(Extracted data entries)
= = = = =

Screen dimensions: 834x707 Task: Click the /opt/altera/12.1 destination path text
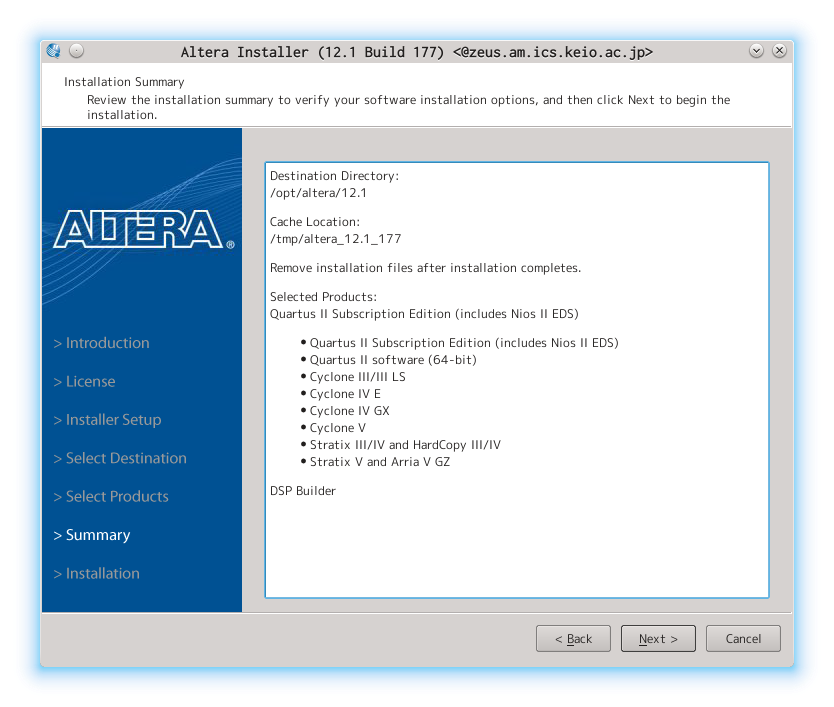point(318,193)
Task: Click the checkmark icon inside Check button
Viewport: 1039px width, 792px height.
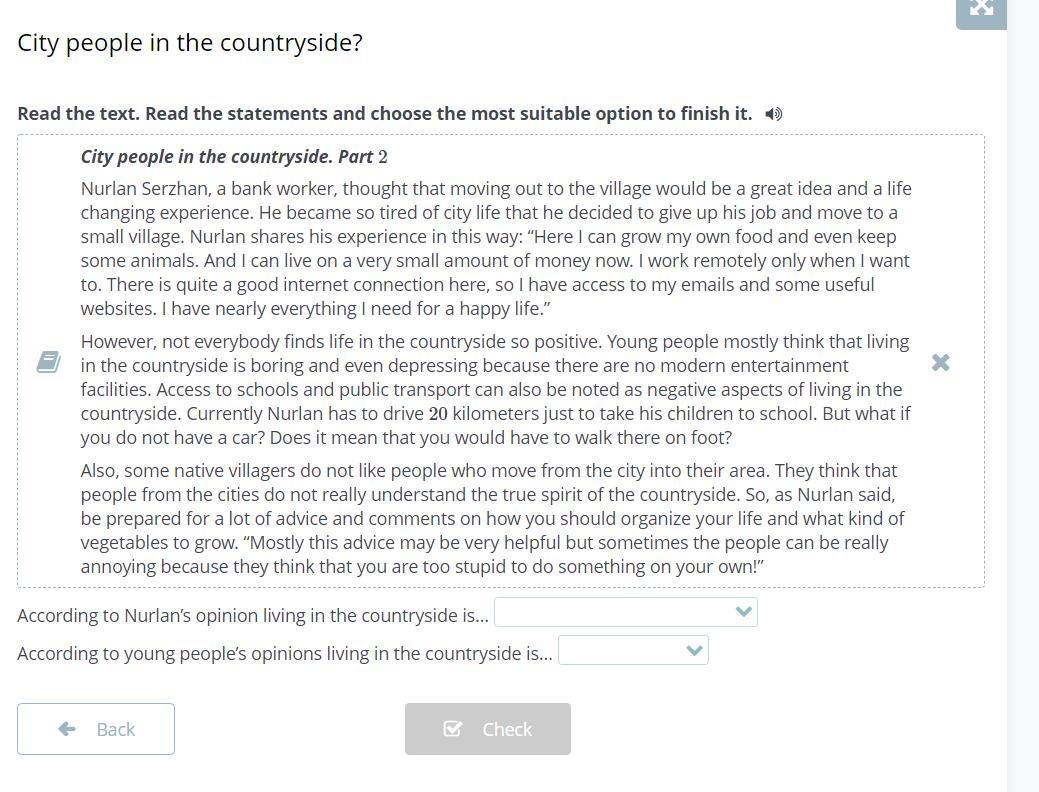Action: coord(453,729)

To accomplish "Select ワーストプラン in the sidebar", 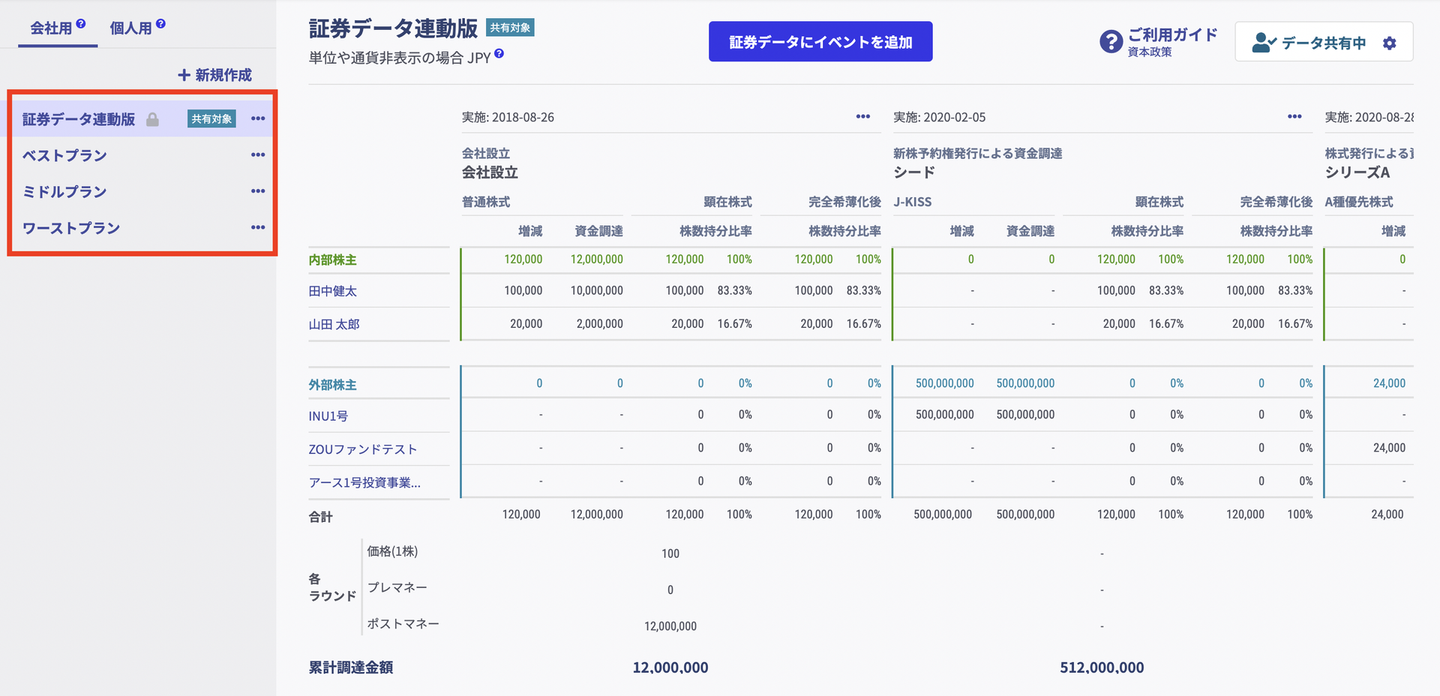I will pos(71,228).
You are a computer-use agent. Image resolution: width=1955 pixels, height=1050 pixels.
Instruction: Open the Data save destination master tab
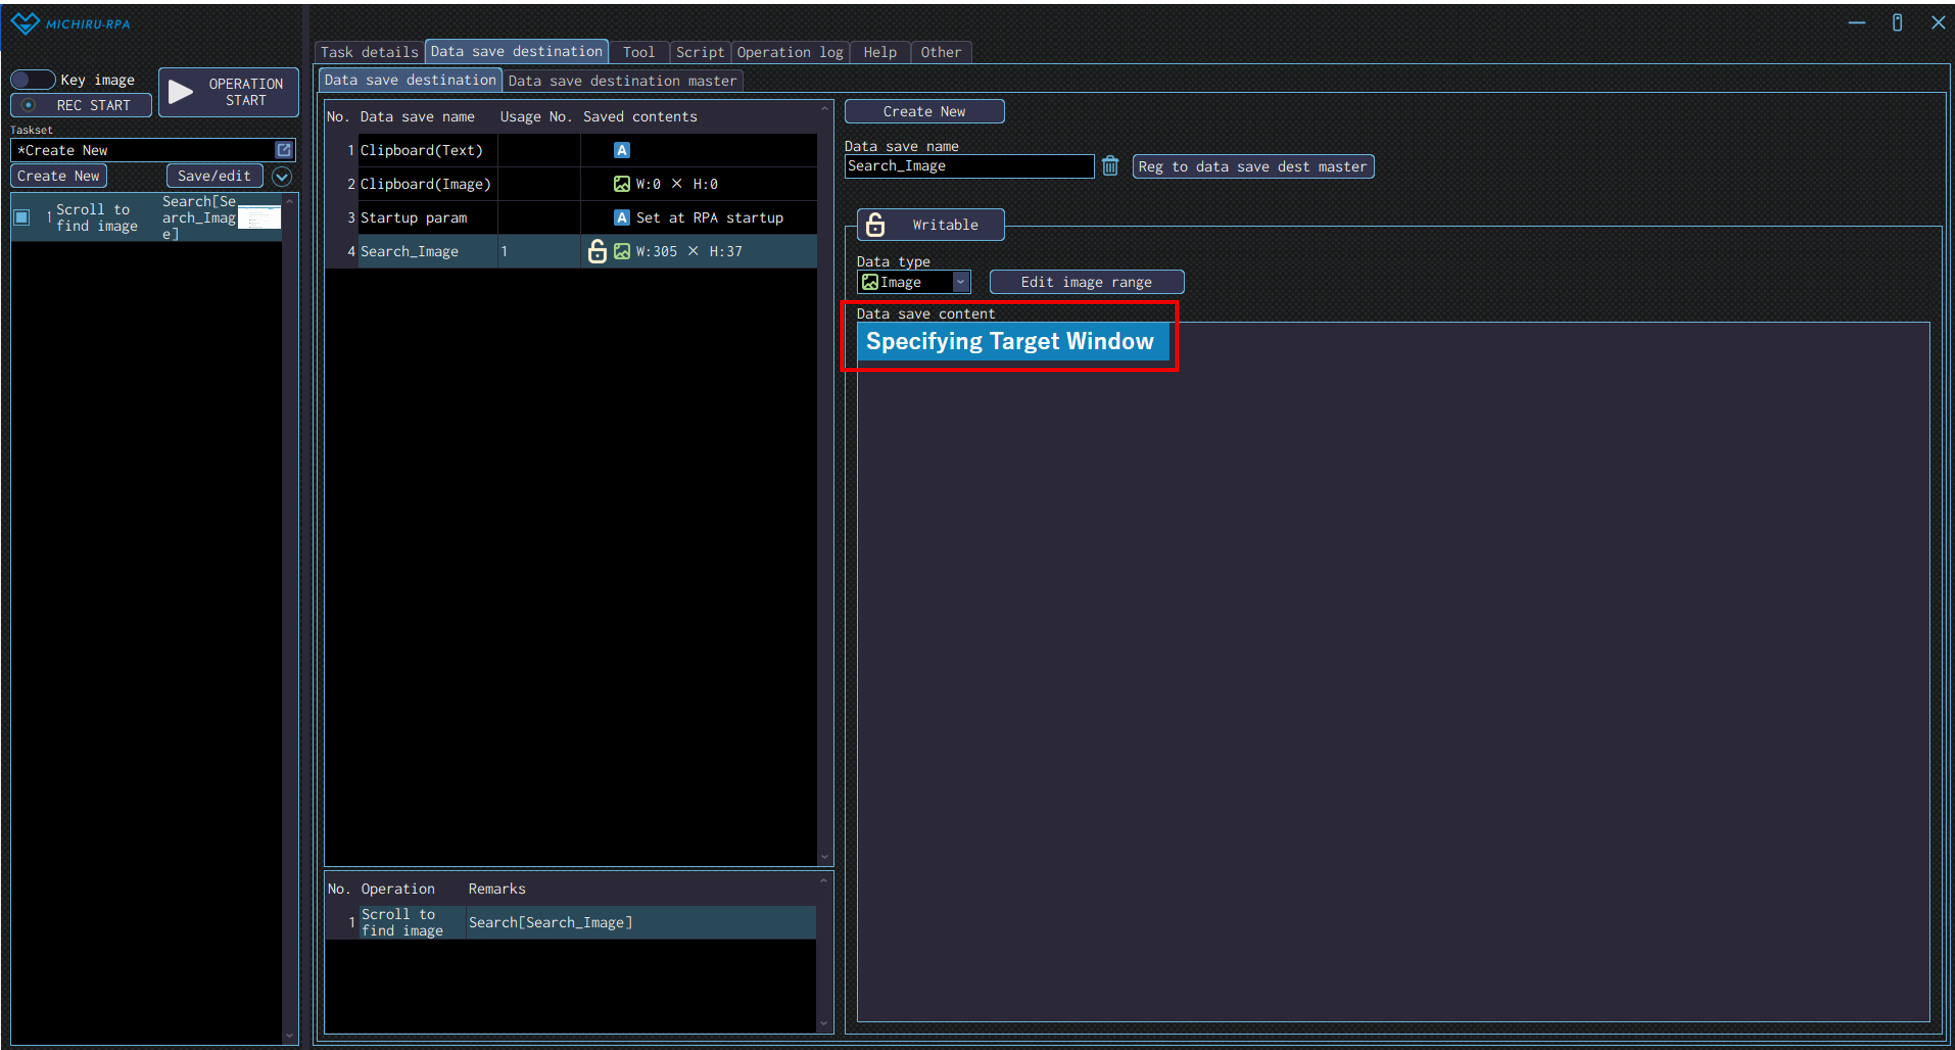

= = = = =

- PROBLEM TO WORK ON:
Repeat exactly the lines from the one containing "You are a computer-use" to the last line of the records above, including both, and leave out any pictures.

- ANSWER TO THE PROBLEM:
You are a computer-use agent. Image resolution: width=1955 pixels, height=1050 pixels.
Instruction: Open the Data save destination master tab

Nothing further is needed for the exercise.